We used a simple ride-hailing service to explore:

  • Requests, throughput, latency, and concurrency - how they relate
  • Bottlenecks - how they appear as load grows
  • Queues - why they exist and when they help
  • Backpressure - how to prevent overload
  • Scaling - vertical vs horizontal, and their limits

Key Concepts Recap

Latency: Time for one request to complete. Lower is better.

Throughput: Requests handled per second. Higher is better.

Concurrency: Requests in flight simultaneously. Grows with latency × throughput.

Queues: Form when requests arrive faster than capacity. Can help smooth spikes, but can also grow unbounded.

Backpressure: Reject or throttle requests when overloaded. Better than crashing.

Scaling: Vertical (stronger machine) or horizontal (more machines). Each has limits.

Practical Checklist

Use this checklist for your own systems:

1. Can I explain my system as requests, capacity, and queues?

Questions to ask:

  • What are the requests? (API calls, jobs, events)
  • What’s the capacity? (requests per second per instance)
  • Where do queues form? (in-process, message queue, database)

If you can’t answer these, start here.
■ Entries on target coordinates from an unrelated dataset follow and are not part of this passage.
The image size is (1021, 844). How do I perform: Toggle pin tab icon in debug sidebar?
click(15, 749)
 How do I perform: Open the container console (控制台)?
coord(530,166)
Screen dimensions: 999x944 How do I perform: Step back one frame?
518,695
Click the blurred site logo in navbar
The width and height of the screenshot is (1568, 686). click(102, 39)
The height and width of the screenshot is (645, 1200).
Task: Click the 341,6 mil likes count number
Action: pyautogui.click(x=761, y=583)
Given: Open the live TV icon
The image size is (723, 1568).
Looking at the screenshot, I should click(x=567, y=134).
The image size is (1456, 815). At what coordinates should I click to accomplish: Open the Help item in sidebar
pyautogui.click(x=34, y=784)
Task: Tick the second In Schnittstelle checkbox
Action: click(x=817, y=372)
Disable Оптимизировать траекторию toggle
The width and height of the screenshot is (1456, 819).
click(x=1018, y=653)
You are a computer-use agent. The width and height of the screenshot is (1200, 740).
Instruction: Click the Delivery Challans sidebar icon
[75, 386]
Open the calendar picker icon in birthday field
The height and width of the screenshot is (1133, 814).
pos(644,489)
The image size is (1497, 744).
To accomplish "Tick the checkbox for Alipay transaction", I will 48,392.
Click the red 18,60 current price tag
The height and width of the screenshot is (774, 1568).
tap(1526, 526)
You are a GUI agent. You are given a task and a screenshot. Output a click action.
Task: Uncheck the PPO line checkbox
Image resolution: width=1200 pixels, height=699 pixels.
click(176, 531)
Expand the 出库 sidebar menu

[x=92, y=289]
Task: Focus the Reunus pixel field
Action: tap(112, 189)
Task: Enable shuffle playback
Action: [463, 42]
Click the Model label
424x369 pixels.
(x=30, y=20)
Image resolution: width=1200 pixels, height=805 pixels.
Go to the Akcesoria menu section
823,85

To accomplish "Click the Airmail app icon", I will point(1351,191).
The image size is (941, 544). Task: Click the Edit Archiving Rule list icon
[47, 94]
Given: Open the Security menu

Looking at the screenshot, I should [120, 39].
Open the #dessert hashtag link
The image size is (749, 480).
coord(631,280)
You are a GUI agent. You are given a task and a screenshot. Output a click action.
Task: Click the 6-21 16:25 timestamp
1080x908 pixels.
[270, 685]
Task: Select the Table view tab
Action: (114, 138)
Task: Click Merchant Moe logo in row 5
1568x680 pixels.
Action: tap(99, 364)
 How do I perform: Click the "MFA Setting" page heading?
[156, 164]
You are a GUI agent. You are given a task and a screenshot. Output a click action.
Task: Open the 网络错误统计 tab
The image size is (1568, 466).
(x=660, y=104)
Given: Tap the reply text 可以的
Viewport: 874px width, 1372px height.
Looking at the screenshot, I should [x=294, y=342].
Map out the request flow and identify capacity limits.

2. What is my real bottleneck today?

Questions to ask:

  • Where is time spent? (CPU, database, network, external services)
  • What limits throughput? (worker capacity, database writes, API rate limits)
  • How do I measure it? (monitoring, profiling, load testing)

Identify the bottleneck before scaling. Scaling the wrong thing wastes money and doesn’t help.

3. What happens during a traffic spike?

Questions to ask:

  • How does latency change? (stays flat, grows linearly, explodes)
  • Do queues form? (where, how fast do they grow)
  • Do requests timeout? (at what load, what percentage)

Test this. Run load tests. See what happens at 2x, 5x, 10x normal load.

4. Do I have any backpressure today?

Questions to ask:

  • Do I reject requests when overloaded? (429, 503 errors)
  • Do I throttle requests? (rate limiting)
  • What happens when queue is full? (reject, wait, crash)

If no, add it. Backpressure prevents crashes and keeps systems responsive.

5. How would I scale this if traffic 5×?

Questions to ask:

  • Can I scale vertically? (stronger machine, how much)
  • Can I scale horizontally? (more instances, load balancing)
  • What becomes the bottleneck? (database, external services, coordination)

Plan ahead. Know your scaling strategy before you need it.

Knowledge Check

Test your understanding with a quick quiz:

Next Steps

Apply this to your own system:

  1. Map your request flow - Draw it out. Where does time go?
  2. Measure capacity - What’s your actual throughput? Where are the limits?
  3. Test under load - What happens at 2x, 5x, 10x normal load?
  4. Add backpressure - If you don’t have it, add it. Start simple.
  5. Plan scaling - Know your strategy before you need it.

Learn more:

  • Load testing tools: k6, Apache JMeter, Locust
  • Monitoring: Prometheus, Datadog, New Relic
  • Queue systems: RabbitMQ, Kafka, AWS SQS
  • Scaling patterns: Read about other companies’ scaling stories

Final Thoughts

System design is about thinking in terms of capacity, load, and bottlenecks.

  • Start simple
  • Measure everything
  • Add complexity only when needed
  • Solve one bottleneck at a time

The ride-hailing example is simple, but the concepts apply everywhere: web APIs, batch jobs, real-time systems, data pipelines.

Remember: Solving one bottleneck just reveals the next one. That’s normal. Keep solving them one at a time.